**Pixel coordinate grounding data:**
====================

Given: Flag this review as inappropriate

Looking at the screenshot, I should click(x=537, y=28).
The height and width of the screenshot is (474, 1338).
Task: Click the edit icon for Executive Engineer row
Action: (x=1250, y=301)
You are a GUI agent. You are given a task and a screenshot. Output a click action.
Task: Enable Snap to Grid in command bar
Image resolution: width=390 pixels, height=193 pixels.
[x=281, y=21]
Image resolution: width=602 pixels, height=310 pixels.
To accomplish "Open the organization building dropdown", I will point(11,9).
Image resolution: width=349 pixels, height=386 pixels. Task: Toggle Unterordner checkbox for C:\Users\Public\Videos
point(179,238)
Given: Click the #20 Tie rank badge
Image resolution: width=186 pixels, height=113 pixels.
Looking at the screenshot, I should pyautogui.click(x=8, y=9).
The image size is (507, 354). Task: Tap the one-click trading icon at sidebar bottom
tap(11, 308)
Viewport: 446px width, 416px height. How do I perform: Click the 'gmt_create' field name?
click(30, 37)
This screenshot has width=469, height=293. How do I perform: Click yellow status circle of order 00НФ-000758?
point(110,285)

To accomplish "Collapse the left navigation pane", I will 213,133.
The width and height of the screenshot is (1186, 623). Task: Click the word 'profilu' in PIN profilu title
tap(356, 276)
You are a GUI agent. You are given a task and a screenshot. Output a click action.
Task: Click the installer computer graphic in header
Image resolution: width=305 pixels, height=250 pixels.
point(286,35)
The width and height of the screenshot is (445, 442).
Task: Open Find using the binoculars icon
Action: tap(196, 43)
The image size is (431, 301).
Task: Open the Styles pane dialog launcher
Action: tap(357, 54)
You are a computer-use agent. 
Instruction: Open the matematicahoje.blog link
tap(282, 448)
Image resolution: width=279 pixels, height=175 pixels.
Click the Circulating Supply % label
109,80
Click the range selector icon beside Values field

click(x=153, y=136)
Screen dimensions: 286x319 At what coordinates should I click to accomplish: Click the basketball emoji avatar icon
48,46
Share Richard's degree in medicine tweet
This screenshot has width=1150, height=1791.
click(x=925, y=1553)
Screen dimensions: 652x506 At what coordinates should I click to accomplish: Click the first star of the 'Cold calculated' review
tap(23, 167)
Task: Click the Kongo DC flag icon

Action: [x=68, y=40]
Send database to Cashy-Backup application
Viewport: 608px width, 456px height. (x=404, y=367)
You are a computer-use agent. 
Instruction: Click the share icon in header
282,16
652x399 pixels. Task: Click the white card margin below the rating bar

====================

**HOW TO COMPLETE THIS TASK:** Exactly the lines from the one containing "Instruction: Open the" through the end of the records above are to be printed, and no others.

**REPLY TO THE EXERCISE:**
Instruction: Open the matematicahoje.blog link
tap(282, 448)
Image resolution: width=279 pixels, height=175 pixels.
Click the Circulating Supply % label
109,80
Click the range selector icon beside Values field

click(x=153, y=136)
Screen dimensions: 286x319 At what coordinates should I click to accomplish: Click the basketball emoji avatar icon
48,46
Share Richard's degree in medicine tweet
This screenshot has width=1150, height=1791.
click(x=925, y=1553)
Screen dimensions: 652x506 At what coordinates should I click to accomplish: Click the first star of the 'Cold calculated' review
tap(23, 167)
Task: Click the Kongo DC flag icon

Action: [x=68, y=40]
Send database to Cashy-Backup application
Viewport: 608px width, 456px height. (x=404, y=367)
You are a computer-use agent. 
Instruction: Click the share icon in header
282,16
652x399 pixels. Task: Click the white card margin below the rating bar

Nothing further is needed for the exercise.